# What you are asked to do
Turn the lines of the records running from the line with "The image size is (238, 515)." to the line with "point(113,255)" into a numbered list, leaving out any blank lines and including both end lines.

[Word and element location data]
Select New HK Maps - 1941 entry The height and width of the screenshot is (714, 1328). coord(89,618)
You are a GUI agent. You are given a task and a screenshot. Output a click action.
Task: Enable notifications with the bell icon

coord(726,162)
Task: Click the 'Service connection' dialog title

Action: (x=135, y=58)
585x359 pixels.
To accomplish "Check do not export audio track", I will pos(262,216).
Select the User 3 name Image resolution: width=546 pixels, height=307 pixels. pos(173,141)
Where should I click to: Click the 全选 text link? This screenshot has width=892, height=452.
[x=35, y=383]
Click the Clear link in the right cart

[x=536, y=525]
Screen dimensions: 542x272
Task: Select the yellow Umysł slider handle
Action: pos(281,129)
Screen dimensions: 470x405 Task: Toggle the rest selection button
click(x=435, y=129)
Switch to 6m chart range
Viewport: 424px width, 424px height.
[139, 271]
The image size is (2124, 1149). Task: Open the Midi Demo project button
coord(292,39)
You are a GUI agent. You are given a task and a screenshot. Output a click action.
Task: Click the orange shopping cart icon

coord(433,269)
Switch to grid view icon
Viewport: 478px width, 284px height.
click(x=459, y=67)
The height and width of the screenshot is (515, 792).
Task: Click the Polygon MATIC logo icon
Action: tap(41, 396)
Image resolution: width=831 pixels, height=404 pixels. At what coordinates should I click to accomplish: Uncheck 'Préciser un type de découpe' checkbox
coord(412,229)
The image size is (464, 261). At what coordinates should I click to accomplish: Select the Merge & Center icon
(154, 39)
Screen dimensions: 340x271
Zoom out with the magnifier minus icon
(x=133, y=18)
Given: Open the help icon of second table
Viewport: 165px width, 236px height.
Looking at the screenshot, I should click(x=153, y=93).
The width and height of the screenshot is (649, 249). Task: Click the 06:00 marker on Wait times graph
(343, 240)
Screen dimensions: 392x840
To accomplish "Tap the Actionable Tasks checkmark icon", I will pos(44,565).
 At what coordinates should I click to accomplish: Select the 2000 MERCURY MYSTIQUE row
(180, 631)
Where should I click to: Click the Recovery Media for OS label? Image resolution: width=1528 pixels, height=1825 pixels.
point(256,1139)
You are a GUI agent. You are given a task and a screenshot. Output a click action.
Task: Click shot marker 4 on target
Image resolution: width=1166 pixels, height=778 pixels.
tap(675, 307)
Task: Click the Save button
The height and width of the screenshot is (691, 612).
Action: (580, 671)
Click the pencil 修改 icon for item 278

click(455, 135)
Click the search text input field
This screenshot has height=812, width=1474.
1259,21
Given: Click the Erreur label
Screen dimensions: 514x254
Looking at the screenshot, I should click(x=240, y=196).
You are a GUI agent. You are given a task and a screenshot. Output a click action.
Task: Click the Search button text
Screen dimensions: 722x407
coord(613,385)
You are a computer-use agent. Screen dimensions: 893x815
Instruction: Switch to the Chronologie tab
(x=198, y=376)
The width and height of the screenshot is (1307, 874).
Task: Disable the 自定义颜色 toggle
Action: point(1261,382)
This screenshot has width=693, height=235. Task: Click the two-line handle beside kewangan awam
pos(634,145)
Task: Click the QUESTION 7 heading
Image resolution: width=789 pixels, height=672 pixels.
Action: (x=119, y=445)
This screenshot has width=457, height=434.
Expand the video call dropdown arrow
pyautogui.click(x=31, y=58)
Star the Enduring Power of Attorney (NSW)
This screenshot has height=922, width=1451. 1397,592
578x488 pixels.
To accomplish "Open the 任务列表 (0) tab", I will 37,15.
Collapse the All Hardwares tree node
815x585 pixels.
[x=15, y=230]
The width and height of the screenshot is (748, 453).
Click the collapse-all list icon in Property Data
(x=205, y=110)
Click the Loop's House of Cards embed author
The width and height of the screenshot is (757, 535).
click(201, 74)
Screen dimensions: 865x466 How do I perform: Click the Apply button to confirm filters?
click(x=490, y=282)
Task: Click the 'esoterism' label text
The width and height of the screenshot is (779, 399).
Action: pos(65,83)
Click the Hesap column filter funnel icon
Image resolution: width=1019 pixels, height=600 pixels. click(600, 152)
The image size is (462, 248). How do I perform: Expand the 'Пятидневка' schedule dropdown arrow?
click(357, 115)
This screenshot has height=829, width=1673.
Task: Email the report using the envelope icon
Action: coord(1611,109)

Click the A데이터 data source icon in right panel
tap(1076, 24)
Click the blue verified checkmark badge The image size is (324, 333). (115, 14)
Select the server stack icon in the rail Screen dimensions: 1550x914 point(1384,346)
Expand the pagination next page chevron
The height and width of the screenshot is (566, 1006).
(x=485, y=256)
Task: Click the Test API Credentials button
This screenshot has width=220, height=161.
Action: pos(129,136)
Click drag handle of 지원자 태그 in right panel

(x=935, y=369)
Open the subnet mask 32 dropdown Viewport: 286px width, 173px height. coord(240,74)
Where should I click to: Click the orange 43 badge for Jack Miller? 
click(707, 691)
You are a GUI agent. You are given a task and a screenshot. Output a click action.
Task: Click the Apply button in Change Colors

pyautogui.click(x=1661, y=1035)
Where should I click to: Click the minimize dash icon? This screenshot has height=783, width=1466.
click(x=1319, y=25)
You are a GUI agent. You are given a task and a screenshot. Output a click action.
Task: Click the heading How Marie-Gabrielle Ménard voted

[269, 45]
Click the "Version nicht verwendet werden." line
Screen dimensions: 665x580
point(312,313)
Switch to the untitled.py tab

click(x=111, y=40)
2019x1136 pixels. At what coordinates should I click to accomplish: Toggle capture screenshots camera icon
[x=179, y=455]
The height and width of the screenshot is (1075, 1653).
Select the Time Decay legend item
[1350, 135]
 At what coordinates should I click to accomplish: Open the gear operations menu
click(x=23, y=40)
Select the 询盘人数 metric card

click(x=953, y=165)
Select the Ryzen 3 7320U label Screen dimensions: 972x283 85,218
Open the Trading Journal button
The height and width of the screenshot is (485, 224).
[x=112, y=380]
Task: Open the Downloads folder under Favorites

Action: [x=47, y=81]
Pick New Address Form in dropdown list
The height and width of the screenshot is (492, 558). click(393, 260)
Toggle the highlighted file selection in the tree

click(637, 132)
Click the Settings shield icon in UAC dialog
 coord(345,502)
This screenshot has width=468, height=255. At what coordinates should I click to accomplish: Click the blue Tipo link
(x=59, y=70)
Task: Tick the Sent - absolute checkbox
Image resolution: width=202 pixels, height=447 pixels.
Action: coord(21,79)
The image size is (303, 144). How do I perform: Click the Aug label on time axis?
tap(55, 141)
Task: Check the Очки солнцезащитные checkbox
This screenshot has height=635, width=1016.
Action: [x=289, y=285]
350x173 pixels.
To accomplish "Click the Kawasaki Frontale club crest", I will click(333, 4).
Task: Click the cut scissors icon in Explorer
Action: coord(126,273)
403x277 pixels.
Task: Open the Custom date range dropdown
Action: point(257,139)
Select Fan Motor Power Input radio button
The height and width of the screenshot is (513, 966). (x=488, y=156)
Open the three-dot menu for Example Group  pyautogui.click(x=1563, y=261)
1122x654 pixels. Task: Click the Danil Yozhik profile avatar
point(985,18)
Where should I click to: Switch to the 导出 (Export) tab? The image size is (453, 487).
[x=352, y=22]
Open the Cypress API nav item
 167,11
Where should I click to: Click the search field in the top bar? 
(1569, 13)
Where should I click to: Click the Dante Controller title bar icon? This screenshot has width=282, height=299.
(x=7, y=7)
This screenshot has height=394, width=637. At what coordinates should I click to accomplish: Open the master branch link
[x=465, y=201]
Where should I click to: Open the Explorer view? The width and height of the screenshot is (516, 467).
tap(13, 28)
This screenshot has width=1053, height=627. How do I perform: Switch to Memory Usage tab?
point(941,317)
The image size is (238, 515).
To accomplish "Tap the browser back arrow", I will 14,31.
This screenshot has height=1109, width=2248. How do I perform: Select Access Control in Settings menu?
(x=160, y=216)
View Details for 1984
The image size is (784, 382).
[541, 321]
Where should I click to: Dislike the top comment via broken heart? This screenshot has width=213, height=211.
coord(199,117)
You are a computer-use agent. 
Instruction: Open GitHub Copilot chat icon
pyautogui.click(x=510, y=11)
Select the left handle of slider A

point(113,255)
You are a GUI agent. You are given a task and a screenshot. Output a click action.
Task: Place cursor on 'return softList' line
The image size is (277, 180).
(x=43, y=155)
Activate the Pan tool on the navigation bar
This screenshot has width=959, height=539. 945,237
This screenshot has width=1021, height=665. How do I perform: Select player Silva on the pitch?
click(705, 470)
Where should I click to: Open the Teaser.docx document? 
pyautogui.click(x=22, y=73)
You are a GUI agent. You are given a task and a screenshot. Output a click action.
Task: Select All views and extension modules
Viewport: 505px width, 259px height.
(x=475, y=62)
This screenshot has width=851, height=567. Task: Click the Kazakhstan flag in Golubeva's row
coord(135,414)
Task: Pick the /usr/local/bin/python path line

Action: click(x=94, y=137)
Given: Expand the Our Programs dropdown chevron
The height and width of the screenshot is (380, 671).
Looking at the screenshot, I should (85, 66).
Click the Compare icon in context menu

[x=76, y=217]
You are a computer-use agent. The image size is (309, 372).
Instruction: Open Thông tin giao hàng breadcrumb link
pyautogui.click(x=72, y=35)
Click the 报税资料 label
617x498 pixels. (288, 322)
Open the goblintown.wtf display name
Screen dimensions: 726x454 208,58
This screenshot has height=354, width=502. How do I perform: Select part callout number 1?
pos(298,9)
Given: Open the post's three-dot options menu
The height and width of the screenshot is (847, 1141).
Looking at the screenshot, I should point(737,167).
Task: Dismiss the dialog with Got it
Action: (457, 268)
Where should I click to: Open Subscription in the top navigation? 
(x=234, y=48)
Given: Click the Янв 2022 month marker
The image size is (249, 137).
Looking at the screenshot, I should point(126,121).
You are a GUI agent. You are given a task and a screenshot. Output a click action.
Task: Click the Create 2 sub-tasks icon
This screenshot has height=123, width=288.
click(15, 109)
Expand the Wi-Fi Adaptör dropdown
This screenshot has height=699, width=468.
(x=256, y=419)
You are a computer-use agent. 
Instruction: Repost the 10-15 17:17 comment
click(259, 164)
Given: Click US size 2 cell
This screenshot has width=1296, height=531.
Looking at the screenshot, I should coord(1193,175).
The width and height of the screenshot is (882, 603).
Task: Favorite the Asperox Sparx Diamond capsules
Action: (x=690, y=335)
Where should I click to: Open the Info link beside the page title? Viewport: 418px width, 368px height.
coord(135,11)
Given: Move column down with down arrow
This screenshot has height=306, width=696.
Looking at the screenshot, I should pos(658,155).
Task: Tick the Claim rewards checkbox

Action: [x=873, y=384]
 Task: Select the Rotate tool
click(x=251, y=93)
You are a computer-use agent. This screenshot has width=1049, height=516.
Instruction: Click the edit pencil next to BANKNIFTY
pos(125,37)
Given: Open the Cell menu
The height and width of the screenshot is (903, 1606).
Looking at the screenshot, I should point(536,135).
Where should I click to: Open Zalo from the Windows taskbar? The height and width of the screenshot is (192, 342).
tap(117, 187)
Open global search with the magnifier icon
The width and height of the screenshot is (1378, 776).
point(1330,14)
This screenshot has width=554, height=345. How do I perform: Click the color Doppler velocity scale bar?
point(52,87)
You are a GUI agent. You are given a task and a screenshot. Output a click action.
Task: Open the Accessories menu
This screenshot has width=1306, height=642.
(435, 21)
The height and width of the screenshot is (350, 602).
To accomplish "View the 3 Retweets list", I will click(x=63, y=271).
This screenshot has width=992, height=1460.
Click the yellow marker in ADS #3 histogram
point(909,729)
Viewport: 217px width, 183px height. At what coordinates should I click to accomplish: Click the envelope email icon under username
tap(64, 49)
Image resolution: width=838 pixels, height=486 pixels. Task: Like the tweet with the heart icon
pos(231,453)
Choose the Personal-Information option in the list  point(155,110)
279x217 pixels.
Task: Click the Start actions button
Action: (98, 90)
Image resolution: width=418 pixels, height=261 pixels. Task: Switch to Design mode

# Problem solution
1. The image size is (238, 515).
2. To accomplish "Tap the browser back arrow", I will 14,31.
3. This screenshot has height=1109, width=2248. How do I perform: Select Access Control in Settings menu?
4. (x=160, y=216)
5. View Details for 1984
6. The image size is (784, 382).
7. [541, 321]
8. Where should I click to: Dislike the top comment via broken heart? This screenshot has width=213, height=211.
9. coord(199,117)
10. You are a computer-use agent. 
11. Instruction: Open GitHub Copilot chat icon
12. pyautogui.click(x=510, y=11)
13. Select the left handle of slider A
14. point(113,255)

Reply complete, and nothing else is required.